» DIRECTIONS FOR THIS TASK:
Without the pictures, repeat the listing character for character.

────────

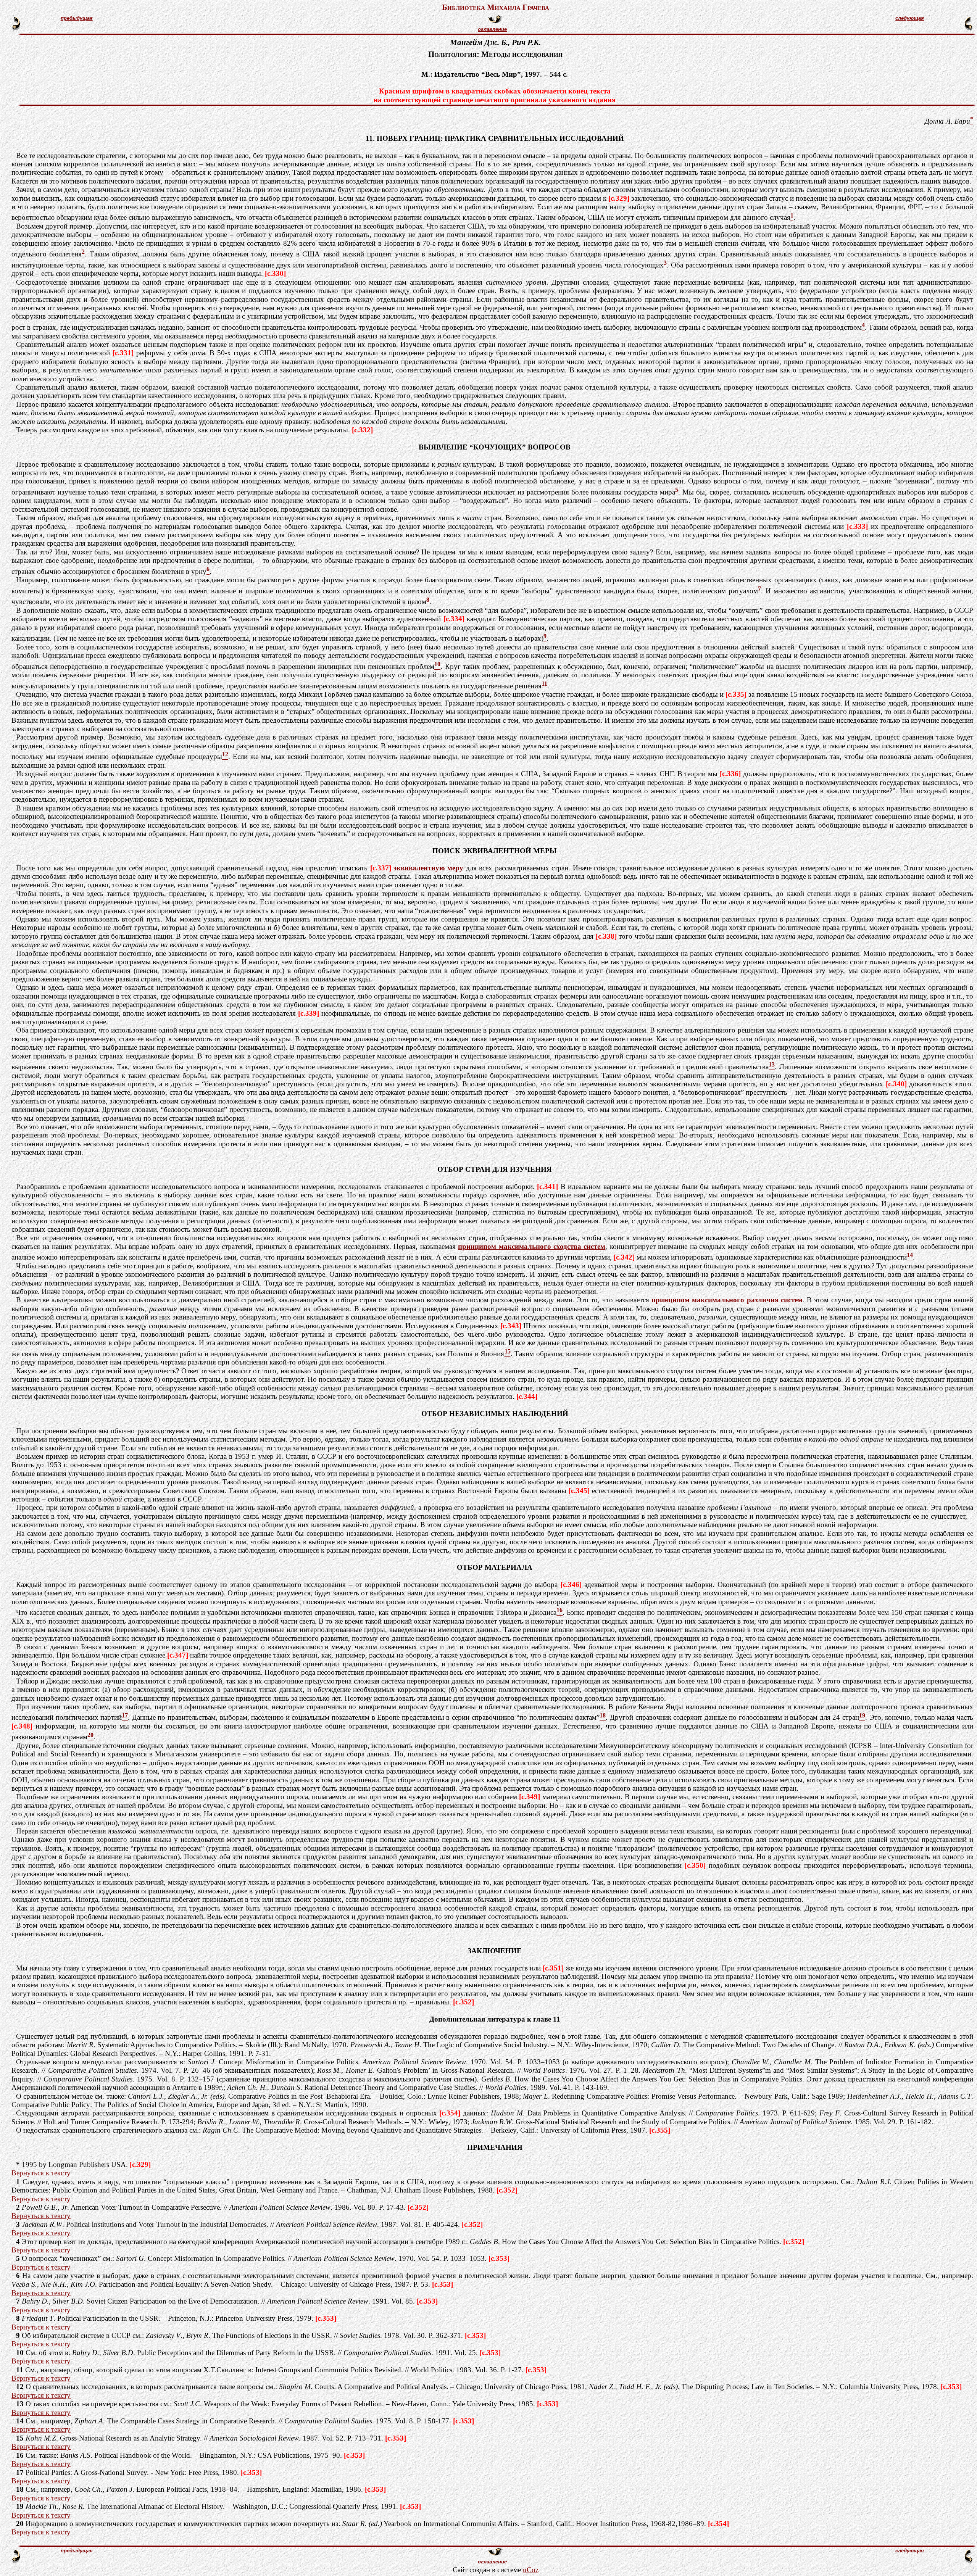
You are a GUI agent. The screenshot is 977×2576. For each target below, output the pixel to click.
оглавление (492, 29)
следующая (909, 18)
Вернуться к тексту (41, 2173)
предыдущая (77, 18)
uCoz (530, 2570)
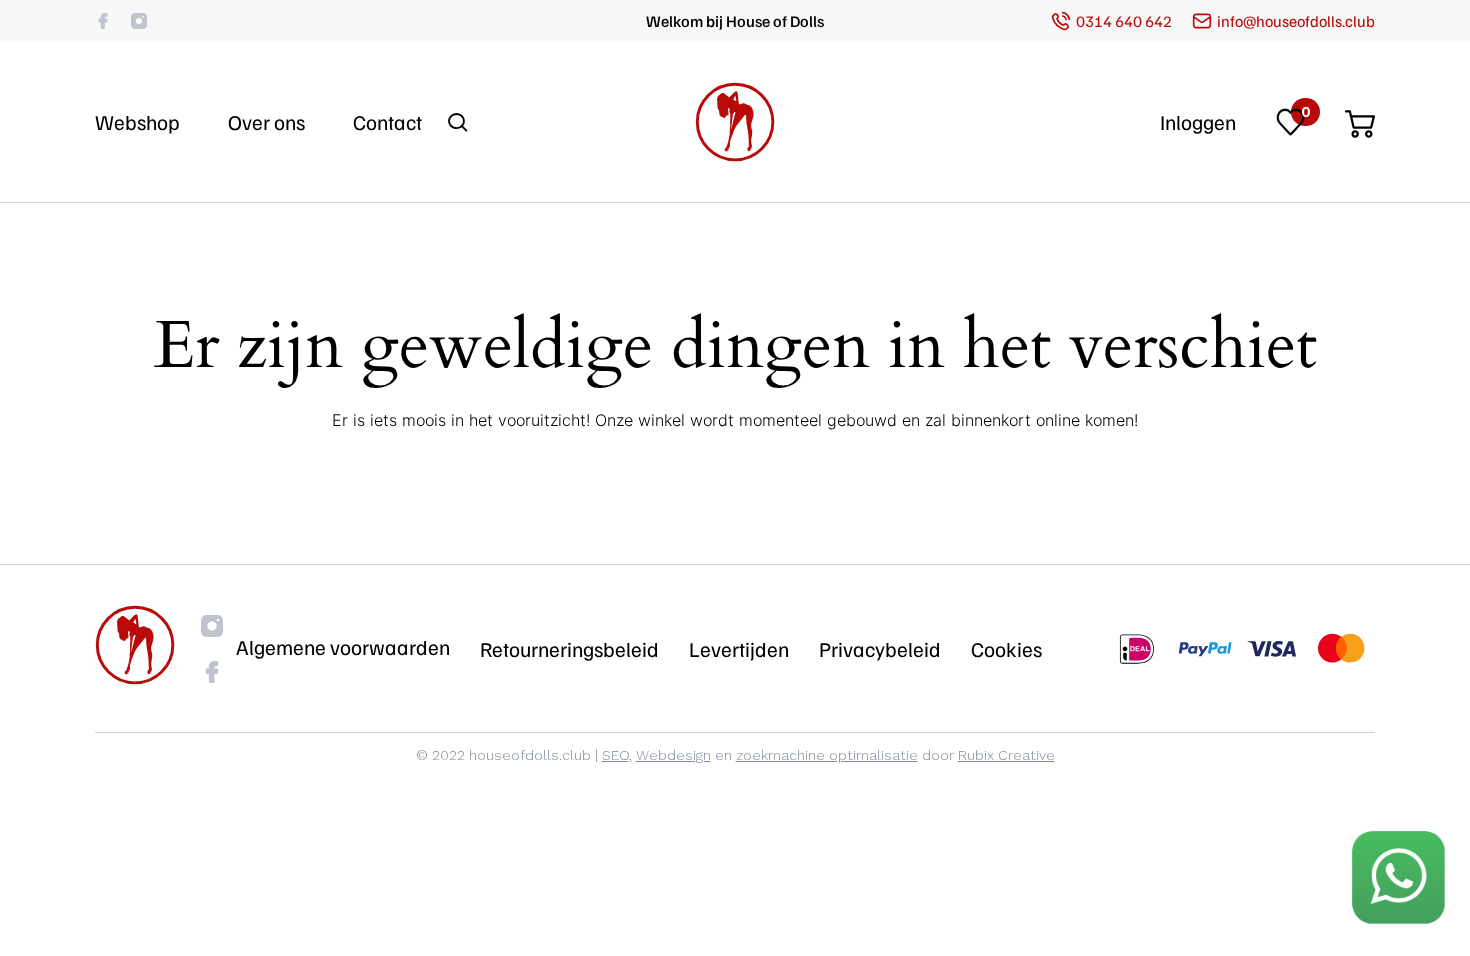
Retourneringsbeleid (569, 649)
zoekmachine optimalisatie (827, 755)
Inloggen (1198, 122)
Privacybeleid (880, 649)
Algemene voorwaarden (343, 647)
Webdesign (673, 755)
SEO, (617, 755)
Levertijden (739, 649)
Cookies (1006, 649)
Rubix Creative (1006, 755)
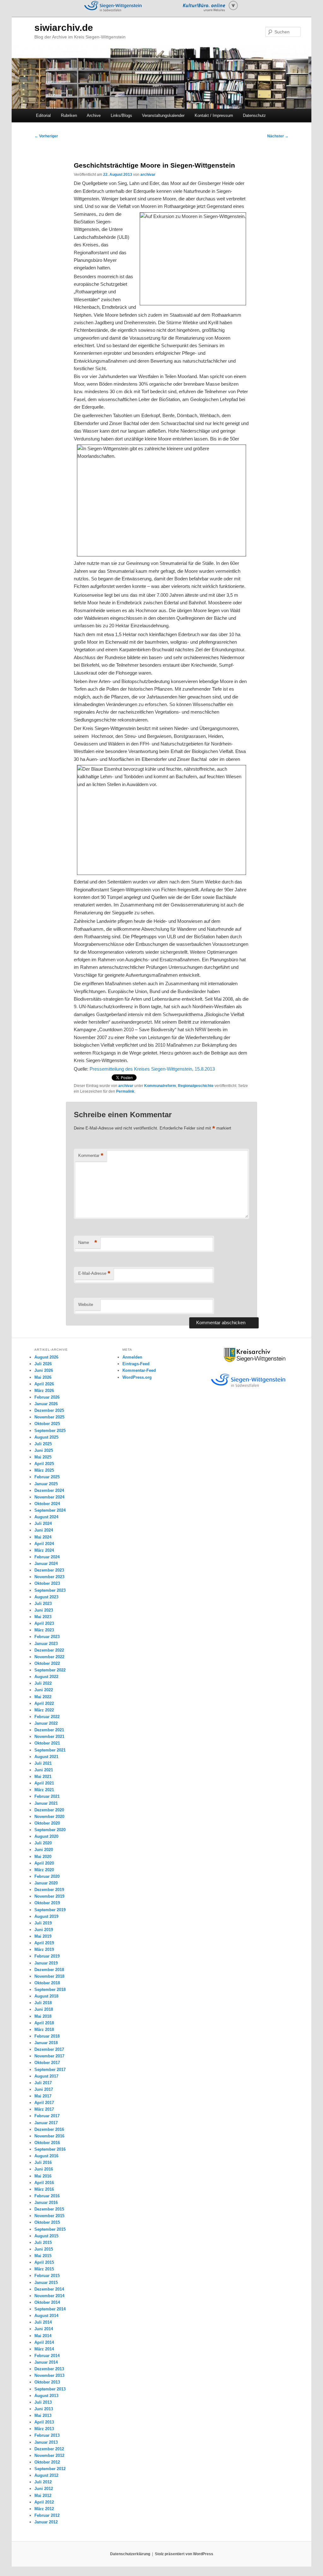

────────

» TASK SOLUTION:
You are a GUI agent. The screenshot is 977×2576. For each target below, output the pixel to click.
оглавление (492, 29)
следующая (909, 18)
Вернуться к тексту (41, 2173)
предыдущая (77, 18)
uCoz (530, 2570)
Retourneringsbeleid (569, 649)
zoekmachine optimalisatie (827, 755)
Inloggen (1198, 122)
Privacybeleid (880, 649)
Algemene voorwaarden (343, 647)
Webdesign (673, 755)
SEO, (617, 755)
Levertijden (739, 649)
Cookies (1006, 649)
Rubix Creative (1006, 755)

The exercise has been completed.